** Dataset records follows **

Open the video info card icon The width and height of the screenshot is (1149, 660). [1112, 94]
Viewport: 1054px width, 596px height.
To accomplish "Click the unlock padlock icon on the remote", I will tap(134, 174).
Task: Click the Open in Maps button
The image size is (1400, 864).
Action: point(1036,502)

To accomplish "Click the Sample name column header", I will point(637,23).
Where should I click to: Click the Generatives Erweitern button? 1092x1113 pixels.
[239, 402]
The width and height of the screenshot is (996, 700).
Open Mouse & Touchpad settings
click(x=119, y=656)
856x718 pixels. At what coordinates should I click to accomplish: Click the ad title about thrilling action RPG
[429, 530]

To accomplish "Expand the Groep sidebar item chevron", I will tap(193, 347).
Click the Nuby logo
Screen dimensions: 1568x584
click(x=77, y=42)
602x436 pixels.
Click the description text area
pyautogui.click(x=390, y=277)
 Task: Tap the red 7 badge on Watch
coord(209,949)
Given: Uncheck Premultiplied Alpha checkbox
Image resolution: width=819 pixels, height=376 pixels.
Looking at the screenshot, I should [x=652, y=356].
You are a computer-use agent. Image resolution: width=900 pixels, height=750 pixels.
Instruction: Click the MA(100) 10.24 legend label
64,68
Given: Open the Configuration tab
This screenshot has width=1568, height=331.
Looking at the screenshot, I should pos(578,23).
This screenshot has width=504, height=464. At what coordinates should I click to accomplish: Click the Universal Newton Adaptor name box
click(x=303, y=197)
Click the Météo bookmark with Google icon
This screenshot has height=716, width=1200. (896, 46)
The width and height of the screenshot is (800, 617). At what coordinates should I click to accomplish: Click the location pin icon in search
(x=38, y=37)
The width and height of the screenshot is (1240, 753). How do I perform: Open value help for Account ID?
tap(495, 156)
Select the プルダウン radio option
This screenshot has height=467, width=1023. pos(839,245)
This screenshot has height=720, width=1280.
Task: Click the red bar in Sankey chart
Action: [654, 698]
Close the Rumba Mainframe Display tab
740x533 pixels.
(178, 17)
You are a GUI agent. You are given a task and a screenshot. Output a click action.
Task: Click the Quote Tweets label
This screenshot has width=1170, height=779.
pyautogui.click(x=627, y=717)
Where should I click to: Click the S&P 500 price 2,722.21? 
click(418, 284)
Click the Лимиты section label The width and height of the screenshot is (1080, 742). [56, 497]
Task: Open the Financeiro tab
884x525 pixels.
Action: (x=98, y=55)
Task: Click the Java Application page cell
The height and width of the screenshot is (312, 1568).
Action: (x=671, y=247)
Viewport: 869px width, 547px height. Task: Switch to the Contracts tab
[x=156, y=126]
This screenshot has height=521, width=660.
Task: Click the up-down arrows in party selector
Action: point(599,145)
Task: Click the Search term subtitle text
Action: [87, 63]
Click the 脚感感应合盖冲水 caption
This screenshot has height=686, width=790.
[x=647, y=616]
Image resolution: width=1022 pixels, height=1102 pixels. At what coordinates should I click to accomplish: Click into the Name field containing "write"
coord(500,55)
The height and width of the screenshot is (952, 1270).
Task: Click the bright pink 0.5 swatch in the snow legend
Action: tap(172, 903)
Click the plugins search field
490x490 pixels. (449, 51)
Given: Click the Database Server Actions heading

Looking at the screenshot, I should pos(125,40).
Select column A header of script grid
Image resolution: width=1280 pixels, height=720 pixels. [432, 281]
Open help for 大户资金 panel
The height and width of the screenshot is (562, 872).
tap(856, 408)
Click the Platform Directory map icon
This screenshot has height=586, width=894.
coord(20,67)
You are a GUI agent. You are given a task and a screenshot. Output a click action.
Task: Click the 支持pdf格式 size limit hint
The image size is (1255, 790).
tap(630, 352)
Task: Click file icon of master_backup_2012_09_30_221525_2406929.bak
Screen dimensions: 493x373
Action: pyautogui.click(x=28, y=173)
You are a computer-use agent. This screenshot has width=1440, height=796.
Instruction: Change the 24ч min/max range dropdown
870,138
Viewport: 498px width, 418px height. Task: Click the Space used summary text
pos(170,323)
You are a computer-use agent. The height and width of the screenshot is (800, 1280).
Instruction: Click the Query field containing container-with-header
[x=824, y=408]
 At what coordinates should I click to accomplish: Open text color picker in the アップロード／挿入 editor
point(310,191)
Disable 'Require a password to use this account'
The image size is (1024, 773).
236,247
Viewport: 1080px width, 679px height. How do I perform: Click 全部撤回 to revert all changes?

** End of Dataset records **

_Activity_
All of the material must be given again exactly.

_Response to the exercise_
Open the video info card icon The width and height of the screenshot is (1149, 660). [1112, 94]
Viewport: 1054px width, 596px height.
To accomplish "Click the unlock padlock icon on the remote", I will tap(134, 174).
Task: Click the Open in Maps button
The image size is (1400, 864).
Action: point(1036,502)

To accomplish "Click the Sample name column header", I will point(637,23).
Where should I click to: Click the Generatives Erweitern button? 1092x1113 pixels.
[239, 402]
The width and height of the screenshot is (996, 700).
Open Mouse & Touchpad settings
click(x=119, y=656)
856x718 pixels. At what coordinates should I click to accomplish: Click the ad title about thrilling action RPG
[429, 530]

To accomplish "Expand the Groep sidebar item chevron", I will tap(193, 347).
Click the Nuby logo
Screen dimensions: 1568x584
click(x=77, y=42)
602x436 pixels.
Click the description text area
pyautogui.click(x=390, y=277)
 Task: Tap the red 7 badge on Watch
coord(209,949)
Given: Uncheck Premultiplied Alpha checkbox
Image resolution: width=819 pixels, height=376 pixels.
Looking at the screenshot, I should [x=652, y=356].
You are a computer-use agent. Image resolution: width=900 pixels, height=750 pixels.
Instruction: Click the MA(100) 10.24 legend label
64,68
Given: Open the Configuration tab
This screenshot has width=1568, height=331.
Looking at the screenshot, I should pos(578,23).
This screenshot has width=504, height=464. At what coordinates should I click to accomplish: Click the Universal Newton Adaptor name box
click(x=303, y=197)
Click the Météo bookmark with Google icon
This screenshot has height=716, width=1200. (896, 46)
The width and height of the screenshot is (800, 617). At what coordinates should I click to accomplish: Click the location pin icon in search
(x=38, y=37)
The width and height of the screenshot is (1240, 753). How do I perform: Open value help for Account ID?
tap(495, 156)
Select the プルダウン radio option
This screenshot has height=467, width=1023. pos(839,245)
This screenshot has height=720, width=1280.
Task: Click the red bar in Sankey chart
Action: [654, 698]
Close the Rumba Mainframe Display tab
740x533 pixels.
(178, 17)
You are a GUI agent. You are given a task and a screenshot. Output a click action.
Task: Click the Quote Tweets label
This screenshot has width=1170, height=779.
pyautogui.click(x=627, y=717)
Where should I click to: Click the S&P 500 price 2,722.21? 
click(418, 284)
Click the Лимиты section label The width and height of the screenshot is (1080, 742). [56, 497]
Task: Open the Financeiro tab
884x525 pixels.
Action: (x=98, y=55)
Task: Click the Java Application page cell
The height and width of the screenshot is (312, 1568).
Action: (x=671, y=247)
Viewport: 869px width, 547px height. Task: Switch to the Contracts tab
[x=156, y=126]
This screenshot has height=521, width=660.
Task: Click the up-down arrows in party selector
Action: point(599,145)
Task: Click the Search term subtitle text
Action: [87, 63]
Click the 脚感感应合盖冲水 caption
This screenshot has height=686, width=790.
[x=647, y=616]
Image resolution: width=1022 pixels, height=1102 pixels. At what coordinates should I click to accomplish: Click into the Name field containing "write"
coord(500,55)
The height and width of the screenshot is (952, 1270).
Task: Click the bright pink 0.5 swatch in the snow legend
Action: tap(172, 903)
Click the plugins search field
490x490 pixels. (449, 51)
Given: Click the Database Server Actions heading

Looking at the screenshot, I should pos(125,40).
Select column A header of script grid
Image resolution: width=1280 pixels, height=720 pixels. [432, 281]
Open help for 大户资金 panel
The height and width of the screenshot is (562, 872).
tap(856, 408)
Click the Platform Directory map icon
This screenshot has height=586, width=894.
coord(20,67)
You are a GUI agent. You are given a task and a screenshot. Output a click action.
Task: Click the 支持pdf格式 size limit hint
The image size is (1255, 790).
tap(630, 352)
Task: Click file icon of master_backup_2012_09_30_221525_2406929.bak
Screen dimensions: 493x373
Action: pyautogui.click(x=28, y=173)
You are a computer-use agent. This screenshot has width=1440, height=796.
Instruction: Change the 24ч min/max range dropdown
870,138
Viewport: 498px width, 418px height. Task: Click the Space used summary text
pos(170,323)
You are a computer-use agent. The height and width of the screenshot is (800, 1280).
Instruction: Click the Query field containing container-with-header
[x=824, y=408]
 At what coordinates should I click to accomplish: Open text color picker in the アップロード／挿入 editor
point(310,191)
Disable 'Require a password to use this account'
The image size is (1024, 773).
236,247
Viewport: 1080px width, 679px height. How do I perform: Click 全部撤回 to revert all changes?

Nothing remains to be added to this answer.